START

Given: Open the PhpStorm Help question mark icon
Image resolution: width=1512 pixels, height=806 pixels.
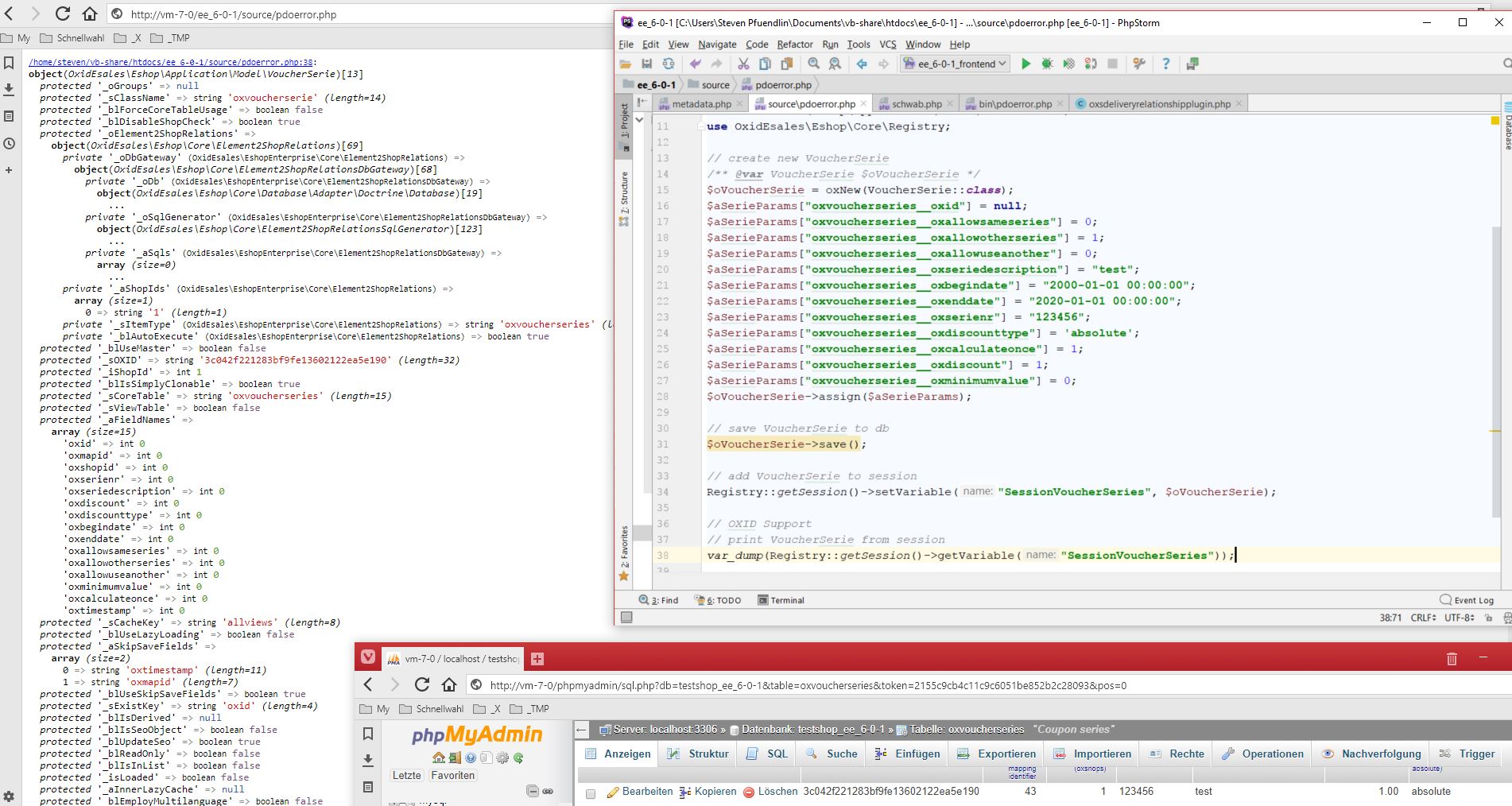Looking at the screenshot, I should 1165,64.
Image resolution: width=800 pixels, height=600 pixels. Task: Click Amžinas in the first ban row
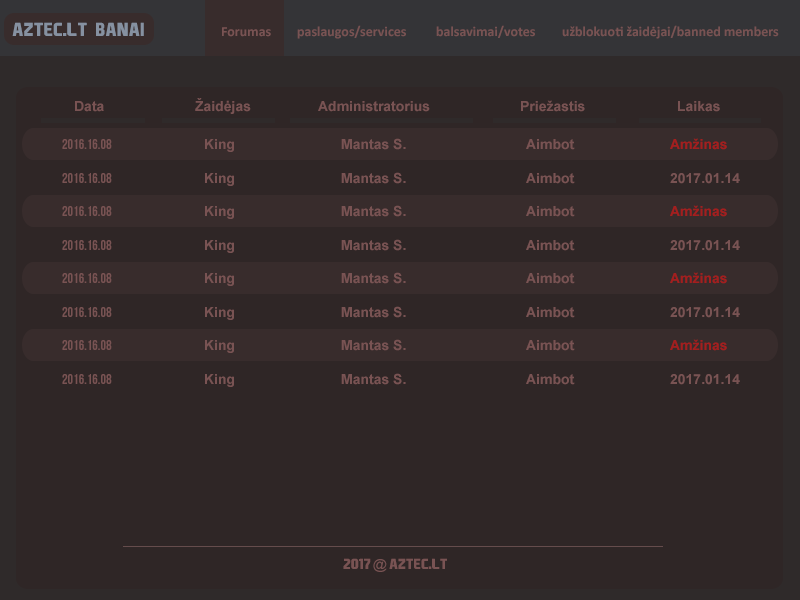coord(698,144)
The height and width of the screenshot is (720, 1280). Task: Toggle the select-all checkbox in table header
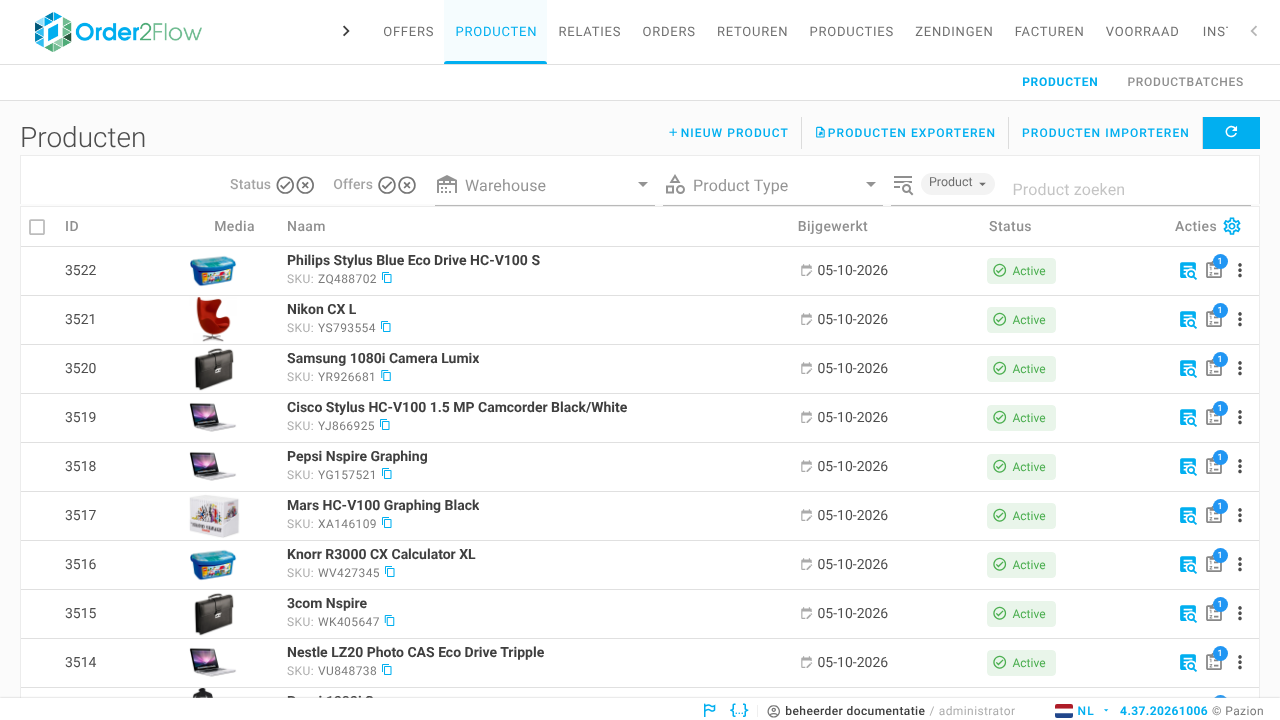click(37, 227)
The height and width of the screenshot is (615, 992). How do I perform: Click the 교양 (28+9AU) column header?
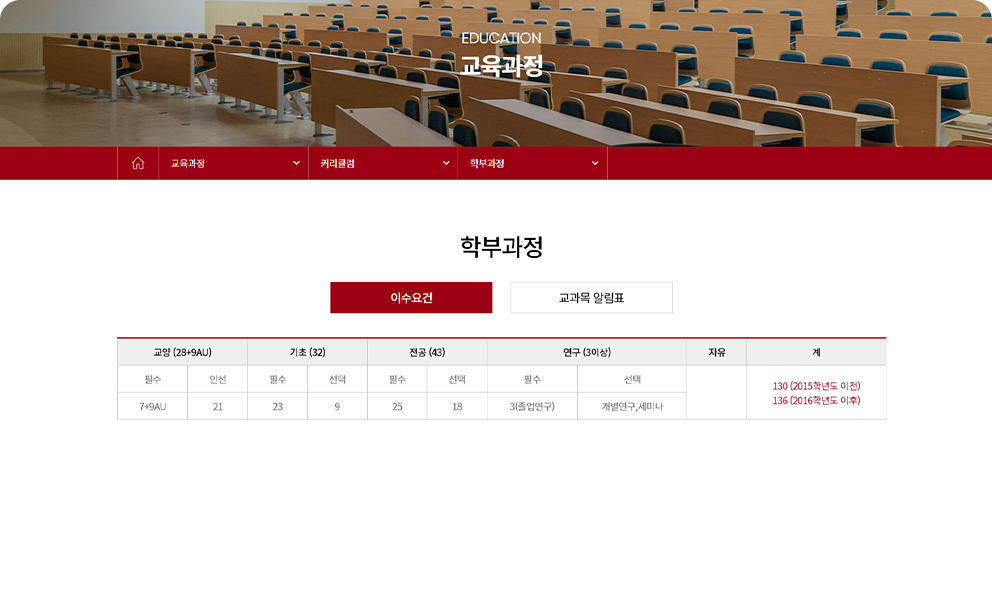tap(182, 352)
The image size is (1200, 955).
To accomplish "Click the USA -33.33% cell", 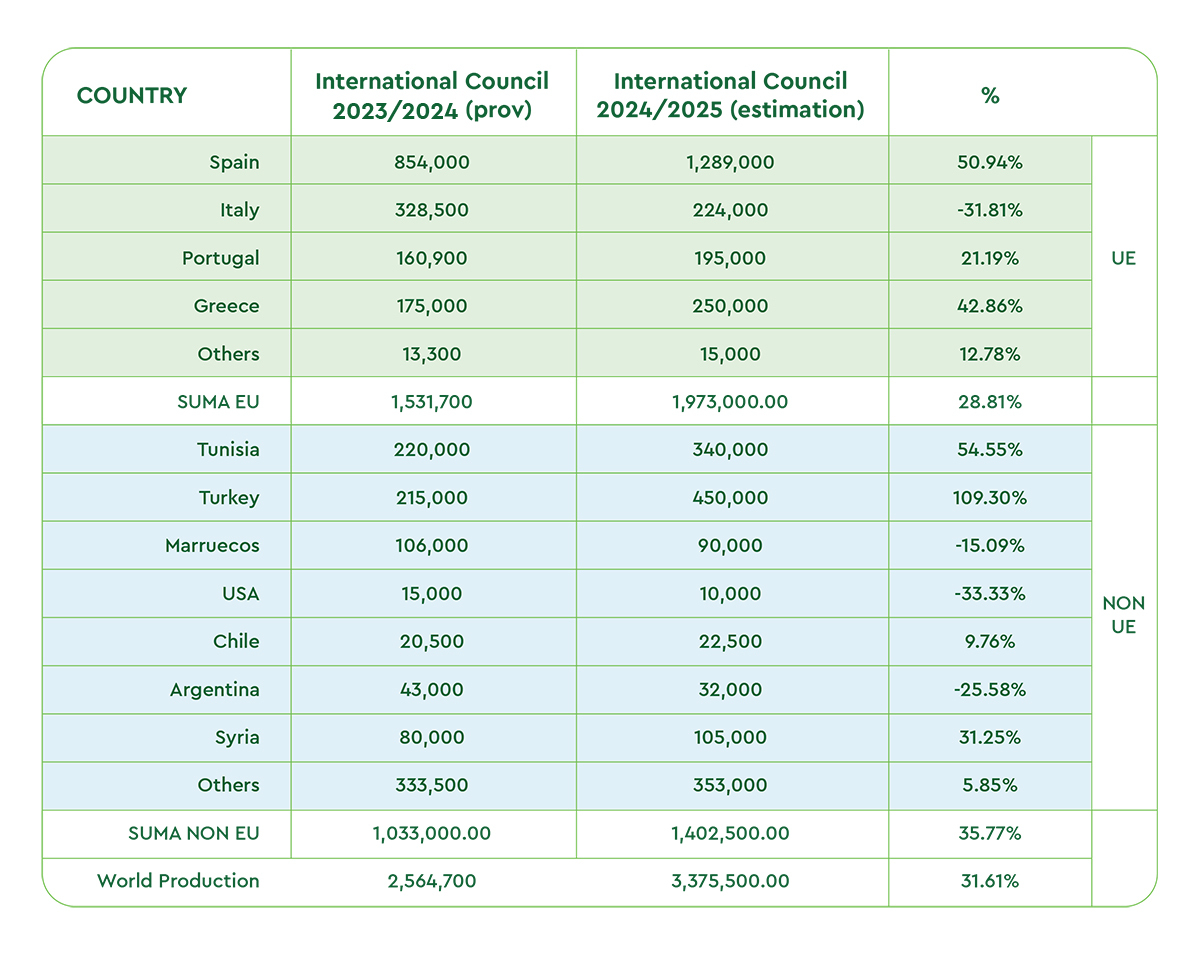I will 990,594.
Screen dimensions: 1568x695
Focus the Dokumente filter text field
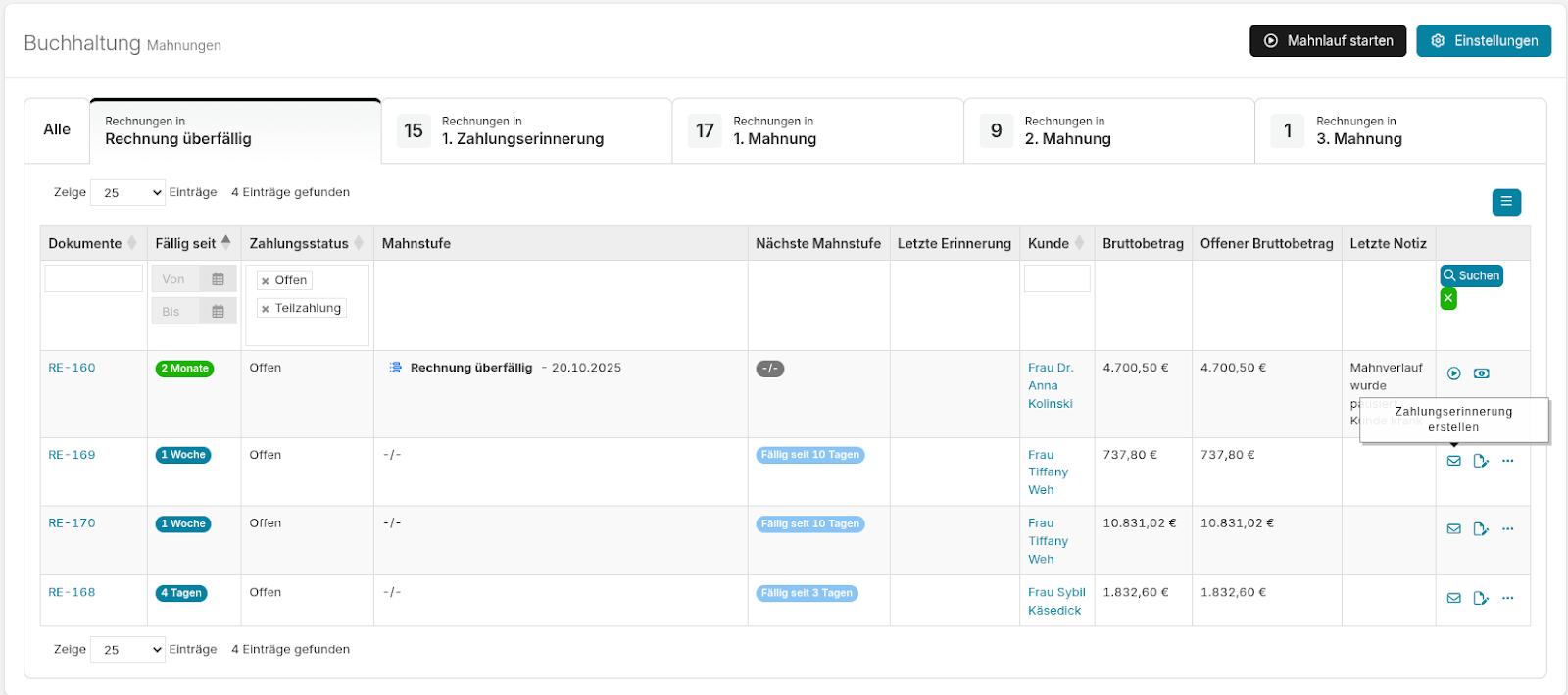[93, 278]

END

### Exercise goal
Reproduce the material verbatim, starting at its first line and ending at the line that contains "click(37, 227)", with both ends included. Omit the pictures from your reproduction.

### Complete response
Given: Open the PhpStorm Help question mark icon
Image resolution: width=1512 pixels, height=806 pixels.
Looking at the screenshot, I should 1165,64.
Image resolution: width=800 pixels, height=600 pixels. Task: Click Amžinas in the first ban row
coord(698,144)
The height and width of the screenshot is (720, 1280). Task: Toggle the select-all checkbox in table header
click(37, 227)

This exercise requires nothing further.